Pillow has a powerful filtering system, among of which we have multiple options to blur images.

Let’s work an example using a Gaussian blur filter:

from PIL import ImageFilter
 
blurred_image = original_image.filter(filter=ImageFilter.GaussianBlur(20))
display(blurred_image)

The resulting image:

Blurred image using the Gaussian filter

Blurred image using the Gaussian filter

Check the ImageFilter module to learn more about filters and different blur modes.


Saving images

The last method we are covering today is the save() method, which allows you to save the image object back to a file.

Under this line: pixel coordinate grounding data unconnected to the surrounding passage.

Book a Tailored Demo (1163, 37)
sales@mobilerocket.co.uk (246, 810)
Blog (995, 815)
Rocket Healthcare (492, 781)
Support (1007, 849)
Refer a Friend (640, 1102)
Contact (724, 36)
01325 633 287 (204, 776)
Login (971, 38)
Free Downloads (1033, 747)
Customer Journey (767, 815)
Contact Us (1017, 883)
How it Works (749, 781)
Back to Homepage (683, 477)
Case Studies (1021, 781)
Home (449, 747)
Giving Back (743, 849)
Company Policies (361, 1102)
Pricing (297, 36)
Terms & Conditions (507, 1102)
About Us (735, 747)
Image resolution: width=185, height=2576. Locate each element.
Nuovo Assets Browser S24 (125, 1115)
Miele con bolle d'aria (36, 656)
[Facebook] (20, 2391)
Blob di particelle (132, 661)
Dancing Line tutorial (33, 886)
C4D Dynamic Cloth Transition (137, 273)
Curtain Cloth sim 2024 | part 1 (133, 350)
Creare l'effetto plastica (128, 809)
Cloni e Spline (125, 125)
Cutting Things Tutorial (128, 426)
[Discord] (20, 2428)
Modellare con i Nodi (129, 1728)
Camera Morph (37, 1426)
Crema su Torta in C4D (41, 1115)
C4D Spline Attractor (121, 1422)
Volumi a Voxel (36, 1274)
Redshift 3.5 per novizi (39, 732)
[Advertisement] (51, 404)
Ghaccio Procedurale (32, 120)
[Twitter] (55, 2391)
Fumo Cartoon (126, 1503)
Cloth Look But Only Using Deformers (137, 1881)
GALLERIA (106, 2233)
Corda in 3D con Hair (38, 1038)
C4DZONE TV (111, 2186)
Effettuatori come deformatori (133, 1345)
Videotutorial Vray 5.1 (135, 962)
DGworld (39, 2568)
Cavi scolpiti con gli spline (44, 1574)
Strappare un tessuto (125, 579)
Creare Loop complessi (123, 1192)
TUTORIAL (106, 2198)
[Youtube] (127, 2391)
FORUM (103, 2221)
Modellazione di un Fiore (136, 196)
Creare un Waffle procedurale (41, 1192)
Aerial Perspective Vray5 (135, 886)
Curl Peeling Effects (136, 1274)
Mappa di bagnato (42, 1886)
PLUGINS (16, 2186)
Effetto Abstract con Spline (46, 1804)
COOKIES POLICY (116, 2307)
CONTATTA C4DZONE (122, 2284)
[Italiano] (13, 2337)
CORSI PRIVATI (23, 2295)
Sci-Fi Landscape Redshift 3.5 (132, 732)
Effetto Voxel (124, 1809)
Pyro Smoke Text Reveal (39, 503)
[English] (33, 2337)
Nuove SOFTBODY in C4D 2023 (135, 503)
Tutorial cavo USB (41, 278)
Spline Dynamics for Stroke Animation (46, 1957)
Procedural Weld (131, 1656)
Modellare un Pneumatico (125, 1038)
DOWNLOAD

It is simple, so let’s see it in an example:

blurred_image.save('blurred_image.png') # save as PNG
 
blurred_image.save('blurred_image.jpg') # save as JPG

The example above will save two images to disk, a PNG and a JPG copy. In case you are working with Google Colab, you will find the images stored in the content folder. If you are working with a local file, you will find them in the current directory.


Conclusion

In this article, we covered some common image processing operations using Python and the Pillow library.

Even though we performed multiple operations, and we had a lot of fun, we haven’t even scratched the surface of the tons of options Pillow offers.

If you are interested in image processing I highly recommend that you check Pillow’s official documentation .

Thanks for reading and happy coding!